Perbedaan Aliran Klasik-Modern
Klasik | Modern |
---|---|
Legal Definition of Crime: Kejahatan adalah sebagaimana diatur atau disebut di dalam UU | Natural Crime: Tidak sebatas pada yang diatur di dalam UU, tetapi juga yang dianggap jahat oleh masyarakat. |
Hanya pidana yang mampu membasmi kejahatan. | Pidana saja tidak mampu membuat pelaku menjadi lebih baik |
Manusia berkehendak bebas (indeterminisme-qodariyah), sehingga hukum pidana menitikberatkan pada perbuatan (daad-strafrecht) | Manusia tidak berkehendak bebas (determinisme-jabariyah), sehingga hukum pidana menitikberatkan pada pelaku (dader-strafrecht) |
Pidana mati untuk kejahatan tertentu | Menghapuskan pidana mati |
Dengan metode anekdot | Dengan metode penilitian atas pengalaman |
Definite Sentence: Legislatif menentukan sanksi pidana secara pasti, tidak ada kebebasan hakim | Indeterminate Sentence: Legislatif mencantumkan pidana minimum dan maksimum |
Lalu ada lagi Aliran Neo-Klasik, yakni hukum pidana yang berorientasi pada perbuatan dan pelaku (daad-dader strafrecht). Manusia mempunyai kehendak bebas (indeterminisme/qodariyah) namun ada faktor-faktor yang dapat meringankan dalam pertanggungjawaban pidana.

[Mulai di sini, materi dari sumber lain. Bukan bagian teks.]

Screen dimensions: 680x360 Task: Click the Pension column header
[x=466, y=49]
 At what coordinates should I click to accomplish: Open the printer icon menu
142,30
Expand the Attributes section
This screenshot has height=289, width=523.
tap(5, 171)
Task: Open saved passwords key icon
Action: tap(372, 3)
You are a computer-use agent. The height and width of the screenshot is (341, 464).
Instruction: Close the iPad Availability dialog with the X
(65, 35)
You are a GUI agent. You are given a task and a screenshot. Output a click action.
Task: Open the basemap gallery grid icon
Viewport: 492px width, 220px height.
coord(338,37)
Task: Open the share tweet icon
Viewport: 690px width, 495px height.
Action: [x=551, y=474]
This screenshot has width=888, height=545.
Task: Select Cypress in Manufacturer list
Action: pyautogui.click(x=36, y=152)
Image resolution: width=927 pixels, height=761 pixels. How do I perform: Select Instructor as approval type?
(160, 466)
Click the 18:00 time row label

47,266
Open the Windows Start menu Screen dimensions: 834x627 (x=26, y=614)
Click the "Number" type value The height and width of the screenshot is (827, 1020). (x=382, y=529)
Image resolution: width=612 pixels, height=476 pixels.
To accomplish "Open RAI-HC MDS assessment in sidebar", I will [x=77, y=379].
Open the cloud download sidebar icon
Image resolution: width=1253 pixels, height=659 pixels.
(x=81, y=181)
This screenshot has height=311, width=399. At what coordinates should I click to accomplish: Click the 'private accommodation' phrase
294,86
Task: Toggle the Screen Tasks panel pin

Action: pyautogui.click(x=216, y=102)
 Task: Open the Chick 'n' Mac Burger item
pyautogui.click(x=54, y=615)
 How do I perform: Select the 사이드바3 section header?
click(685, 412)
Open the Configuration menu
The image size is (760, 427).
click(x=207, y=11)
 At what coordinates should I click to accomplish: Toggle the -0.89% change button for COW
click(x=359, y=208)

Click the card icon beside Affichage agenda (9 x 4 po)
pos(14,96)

Tempat dan Sifat Hukum Pidana
- Zaman dahulu, tidak dipisahkan antara hukum publik dan hukum privat.
- Gugatan atau pengaduan atau tuntutan berasal dari pihak yang dirugikan. Negara hadir jika ada gugatan atau pengaduan atau tuntutan dari pihak yang dirugikan. Wo kein Klager ist, ist kein Richter (jika tidak ada aduan, maka tidak ada hakim).
- Saat ini, hukum pidana adalah kepentingan umum atau publik, maka negara hadir dan mewakili individu yang dirugikan dalam penuntutannya (kecuali didalam delik aduan).
- Hukum pidana sebagai hukum publik: negara mewakili individu yang dirugikan dalam menuntut dan menjatuhkan sanksi pidana.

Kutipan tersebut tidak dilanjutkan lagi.